> [PROBLEM TO SOLVE]: Copy out the material word for word, starting at the line that contains "This screenshot has" and continuing through the end of the material. Leave the pictures out of your answer.

::: TASK INPUT

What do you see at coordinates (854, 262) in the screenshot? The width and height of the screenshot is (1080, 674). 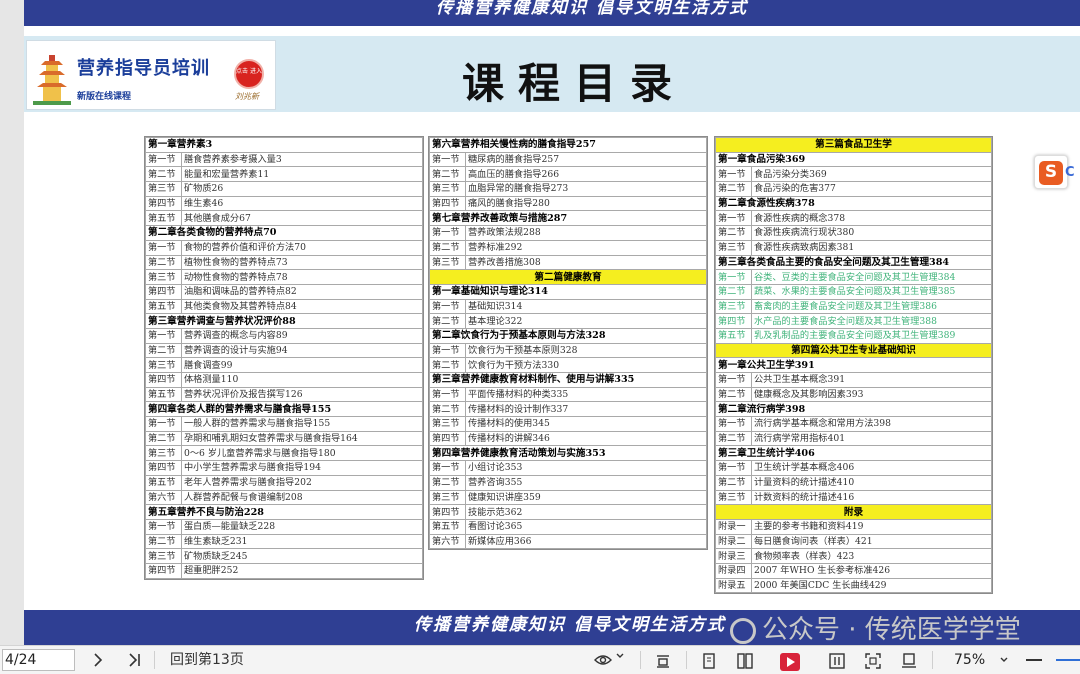 I see `chapter-heading: 第三章各类食品主要的食品安全问题及其卫生管理384` at bounding box center [854, 262].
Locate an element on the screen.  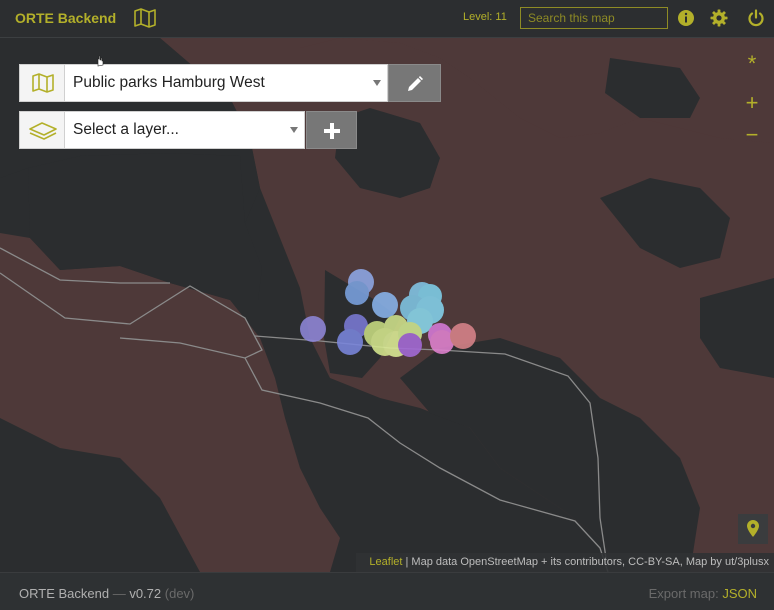
footer-channel: (dev) is located at coordinates (180, 594).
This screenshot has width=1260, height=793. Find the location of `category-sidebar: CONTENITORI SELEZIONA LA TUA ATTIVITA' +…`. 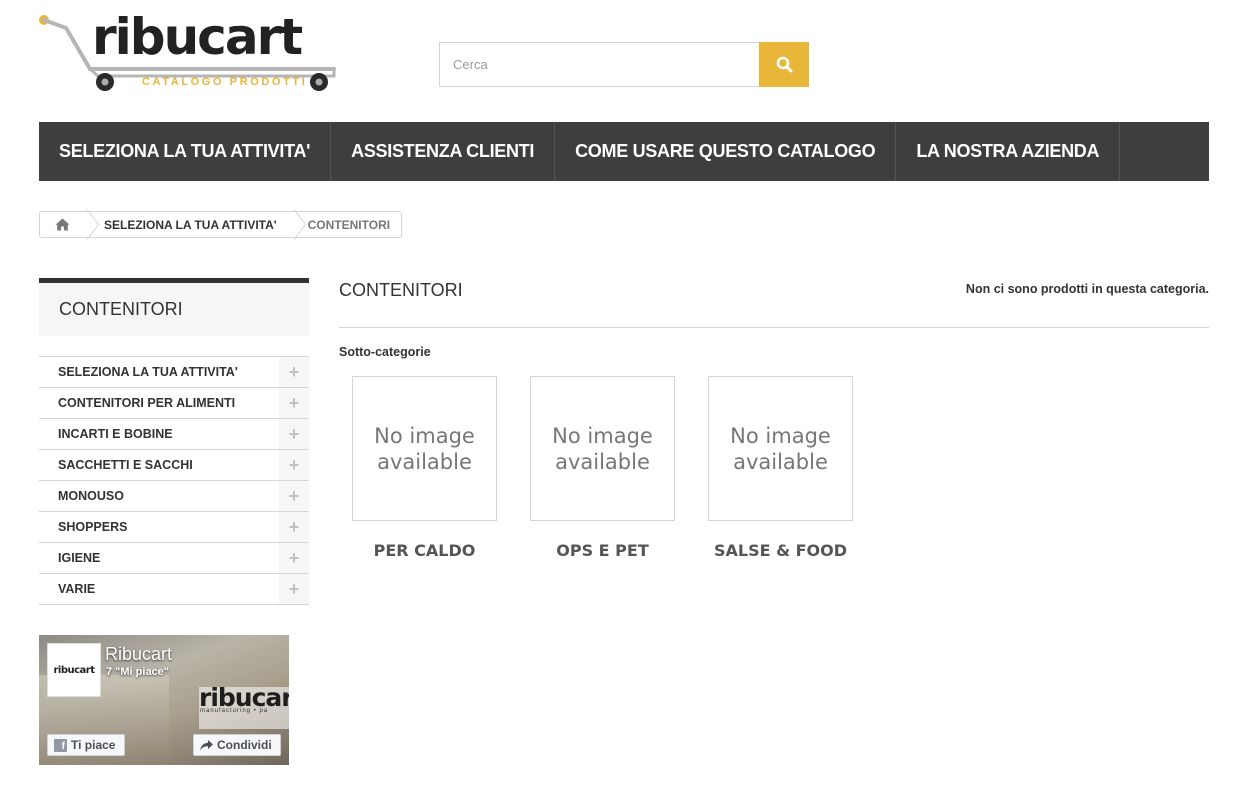

category-sidebar: CONTENITORI SELEZIONA LA TUA ATTIVITA' +… is located at coordinates (174, 442).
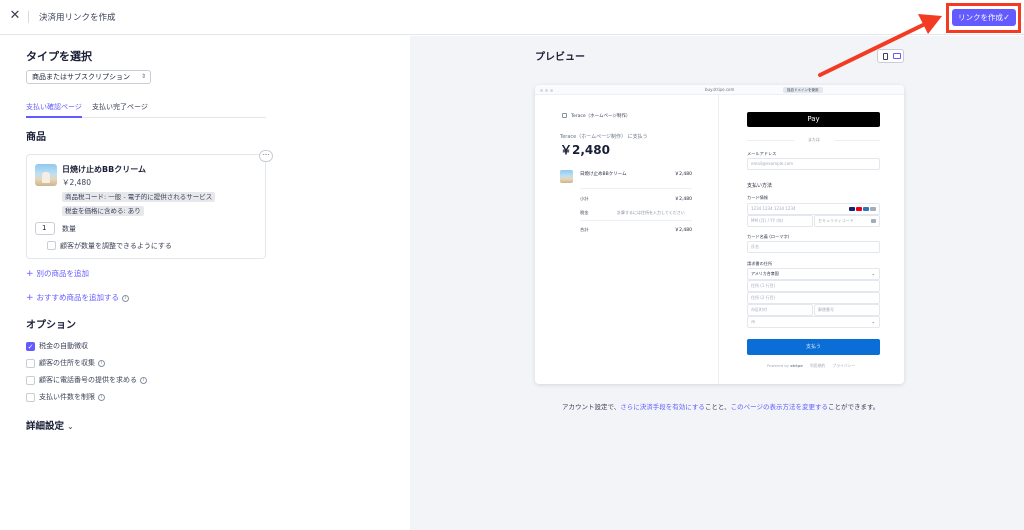 Image resolution: width=1024 pixels, height=530 pixels. What do you see at coordinates (814, 164) in the screenshot?
I see `email-field: email@example.com` at bounding box center [814, 164].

::::::

> [WRITTEN SOLUTION]:
This screenshot has width=1260, height=793. Find the location of `category-sidebar: CONTENITORI SELEZIONA LA TUA ATTIVITA' +…`. 

category-sidebar: CONTENITORI SELEZIONA LA TUA ATTIVITA' +… is located at coordinates (174, 442).
 Image resolution: width=1024 pixels, height=530 pixels. What do you see at coordinates (814, 164) in the screenshot?
I see `email-field: email@example.com` at bounding box center [814, 164].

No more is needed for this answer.